Data from the SPDR Gold Trust (GLD-N), which accounts for around 60 percent of all physical gold held in exchange-traded products tracked by Reuters, showed its holdings are down 5 tonnes so far this quarter, after a 32 tonne rise in the first three months of the year.
Gold prices are on track to post their biggest quarterly drop in nearly four years as the dollar rose 5 percent versus the euro and the Federal Reserve dampened hopes it might further loosen monetary policy.
Holdings of other gold-backed exchange-traded products have so far seen gains this quarter, however. ETPs operated by London-based ETF Securities have so far added 13.2 tonnes of gold, while Zurich Cantonalbank's (ZKB) gold fund has raised its reserves by 2.5 tonnes.
"U.S. dollar strength has hampered the gold price and has caused shorter-term tactical investors to reduce positions, particularly in the futures market, over the past quarter," ETF Securities' head of research Nicholas Brooks said.
"Most of the investors in our physical gold ETPs have at least a 12-month horizon, and the deterioration of the situation in Europe and the continued questions about the longer-term viability of the euro are causing them to build positions."
ETFs issue securities backed by physical stocks of a given metal and have proved a popular way to invest in gold since the start of the financial crisis.
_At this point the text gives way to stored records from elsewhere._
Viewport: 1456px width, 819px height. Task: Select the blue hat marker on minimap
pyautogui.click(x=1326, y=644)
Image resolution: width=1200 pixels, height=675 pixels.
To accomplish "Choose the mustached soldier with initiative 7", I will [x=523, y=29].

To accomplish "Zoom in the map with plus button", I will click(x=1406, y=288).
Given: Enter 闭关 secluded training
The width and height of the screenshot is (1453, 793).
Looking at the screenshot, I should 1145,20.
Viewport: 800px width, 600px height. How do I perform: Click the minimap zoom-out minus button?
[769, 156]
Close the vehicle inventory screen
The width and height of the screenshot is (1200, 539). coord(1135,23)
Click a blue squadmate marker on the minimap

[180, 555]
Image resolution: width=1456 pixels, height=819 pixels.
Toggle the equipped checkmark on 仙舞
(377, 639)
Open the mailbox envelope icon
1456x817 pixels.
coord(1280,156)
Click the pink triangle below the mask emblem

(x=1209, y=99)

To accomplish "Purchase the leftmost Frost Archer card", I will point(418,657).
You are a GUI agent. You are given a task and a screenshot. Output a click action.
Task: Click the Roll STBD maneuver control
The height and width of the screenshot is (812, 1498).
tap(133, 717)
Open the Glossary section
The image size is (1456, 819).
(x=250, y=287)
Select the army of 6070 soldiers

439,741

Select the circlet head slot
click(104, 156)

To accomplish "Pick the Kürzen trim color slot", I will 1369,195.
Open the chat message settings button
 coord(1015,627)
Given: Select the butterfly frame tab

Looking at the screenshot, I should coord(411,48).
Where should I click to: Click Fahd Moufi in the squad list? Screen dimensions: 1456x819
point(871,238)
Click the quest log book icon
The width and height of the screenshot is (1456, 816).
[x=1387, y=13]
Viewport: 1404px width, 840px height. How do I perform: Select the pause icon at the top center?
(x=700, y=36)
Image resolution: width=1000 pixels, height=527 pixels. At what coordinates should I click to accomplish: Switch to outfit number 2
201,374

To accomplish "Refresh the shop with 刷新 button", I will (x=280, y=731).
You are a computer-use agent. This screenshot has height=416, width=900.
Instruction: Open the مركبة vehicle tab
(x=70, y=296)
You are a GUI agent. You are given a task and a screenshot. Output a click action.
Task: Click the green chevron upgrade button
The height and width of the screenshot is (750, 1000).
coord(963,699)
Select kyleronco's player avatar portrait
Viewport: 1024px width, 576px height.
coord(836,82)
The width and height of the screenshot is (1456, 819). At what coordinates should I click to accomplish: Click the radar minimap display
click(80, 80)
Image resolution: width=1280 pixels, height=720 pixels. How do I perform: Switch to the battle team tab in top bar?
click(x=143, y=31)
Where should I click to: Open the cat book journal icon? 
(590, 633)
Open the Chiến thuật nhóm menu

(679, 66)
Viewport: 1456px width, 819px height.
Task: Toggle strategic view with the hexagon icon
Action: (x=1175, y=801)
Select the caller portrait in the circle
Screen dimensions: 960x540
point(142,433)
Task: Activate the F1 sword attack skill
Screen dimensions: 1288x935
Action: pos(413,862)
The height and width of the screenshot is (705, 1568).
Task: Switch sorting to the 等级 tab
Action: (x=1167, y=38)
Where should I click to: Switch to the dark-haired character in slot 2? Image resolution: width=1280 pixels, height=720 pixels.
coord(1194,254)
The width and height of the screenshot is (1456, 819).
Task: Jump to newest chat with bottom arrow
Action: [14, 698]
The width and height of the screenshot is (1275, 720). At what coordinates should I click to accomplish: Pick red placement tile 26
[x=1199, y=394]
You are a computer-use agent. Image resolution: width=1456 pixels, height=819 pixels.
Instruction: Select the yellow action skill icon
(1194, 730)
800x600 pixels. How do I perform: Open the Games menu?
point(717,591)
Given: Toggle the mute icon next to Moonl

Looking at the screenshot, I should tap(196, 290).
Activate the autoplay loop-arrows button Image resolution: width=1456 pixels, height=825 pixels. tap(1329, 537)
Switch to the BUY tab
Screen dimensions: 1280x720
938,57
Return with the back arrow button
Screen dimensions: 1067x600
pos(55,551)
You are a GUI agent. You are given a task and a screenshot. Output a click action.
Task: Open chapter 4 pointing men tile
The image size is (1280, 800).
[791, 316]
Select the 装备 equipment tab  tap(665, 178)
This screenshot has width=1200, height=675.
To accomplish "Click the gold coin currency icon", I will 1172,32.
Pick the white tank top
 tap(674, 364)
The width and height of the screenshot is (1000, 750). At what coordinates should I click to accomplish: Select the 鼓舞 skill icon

Operators say they offer investors exposure to the underlying metal price without having to store or insure physical bullion.
Among other gold ETFs, IShares' Comex gold fund has so far seen an inflow of 0.8 tonnes, its smallest quarterly rise since its holdings dipped slightly in the first three months of 2010.
Inflows into the largest silver ETF, New York's iShares Silver Trust, have slowed in the second quarter so far to 141 tonnes from 188 tonnes in the first three months of the year.